That interpretation is incorrect. The RFC says:

If 'want reply' is FALSE, no response will be sent to the request.
Otherwise, the recipient responds with either
SSH_MSG_CHANNEL_SUCCESS, SSH_MSG_CHANNEL_FAILURE, or request-specific
continuation messages. If the request is not recognized or is not
supported for the channel, SSH_MSG_CHANNEL_FAILURE is returned.

The "Otherwise" obviously qualifies its own sentence, but it implicitly
qualifies the last sentence as well.

This is clear if you think about how responses to
SSH_MSG_CHANNEL_REQUESTs are matched up with the requests. They don't
have sequence numbers, so the only way to match them up is to count the
number of requests (with 'want reply' true) and responses. If requests
with 'want reply' false could generate SSH_MSG_CHANNEL_FAILURE, it would
be impossible to reliably pair up requests and responses.

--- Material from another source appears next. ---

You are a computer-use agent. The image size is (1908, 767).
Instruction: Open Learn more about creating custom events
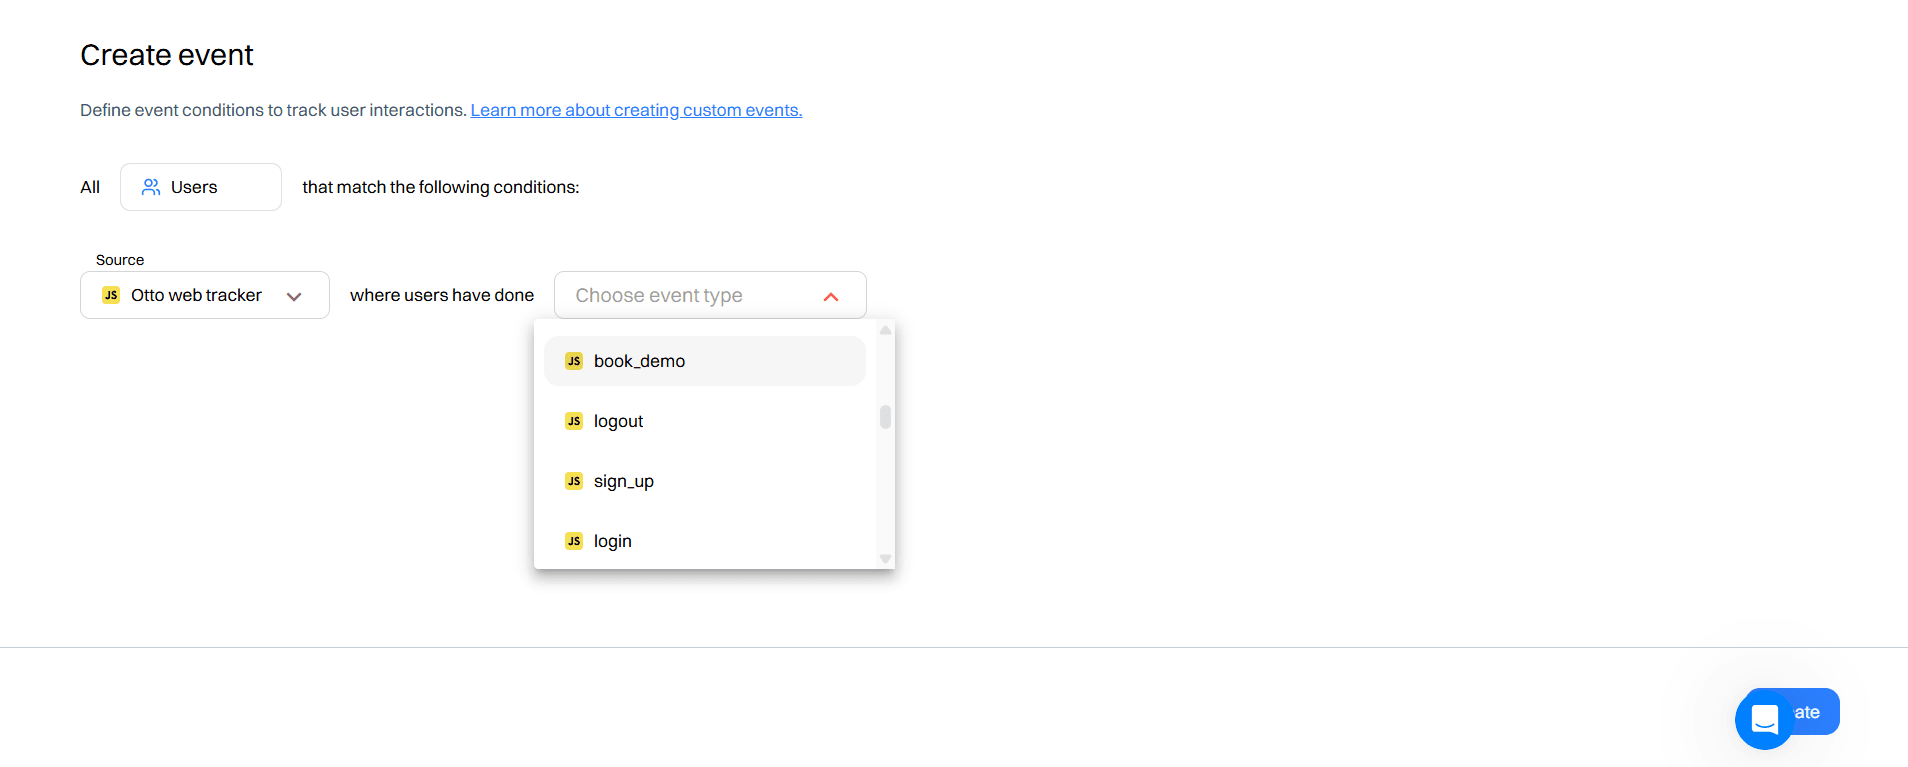tap(635, 110)
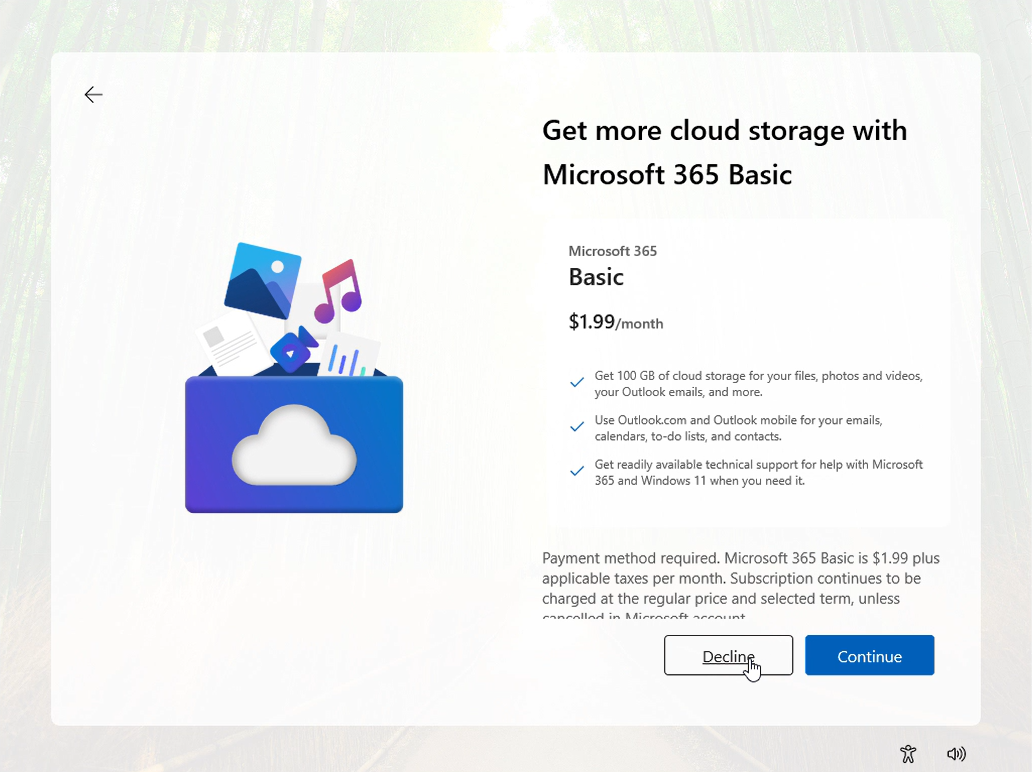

What OpenSSH should really do is disconnect with
SSH_DISCONNECT_PROTOCOL_ERROR, but emitting SSH_MSG_UNIMPLEMENTED isn't
surprising. PuTTY would probably do such a thing in equivalent
circumstances, though now that I've noticed it I might try to correct
that.

Is this not the correct interpretation? The PuTTY client (at
least version 0.60) does seem to agree, for it just terminates the
connection at that point without sending any SSH_MSG_UNIMPLEMENTED
messages.

PuTTY sets 'want reply' to true, since it unsurprisingly cares whether
the request for a command succeeded. Thus it's expecting an
SSH_MSG_CHANNEL_SUCCESS or an SSH_MSG_CHANNEL_FAILURE.

--
Ben Harris
.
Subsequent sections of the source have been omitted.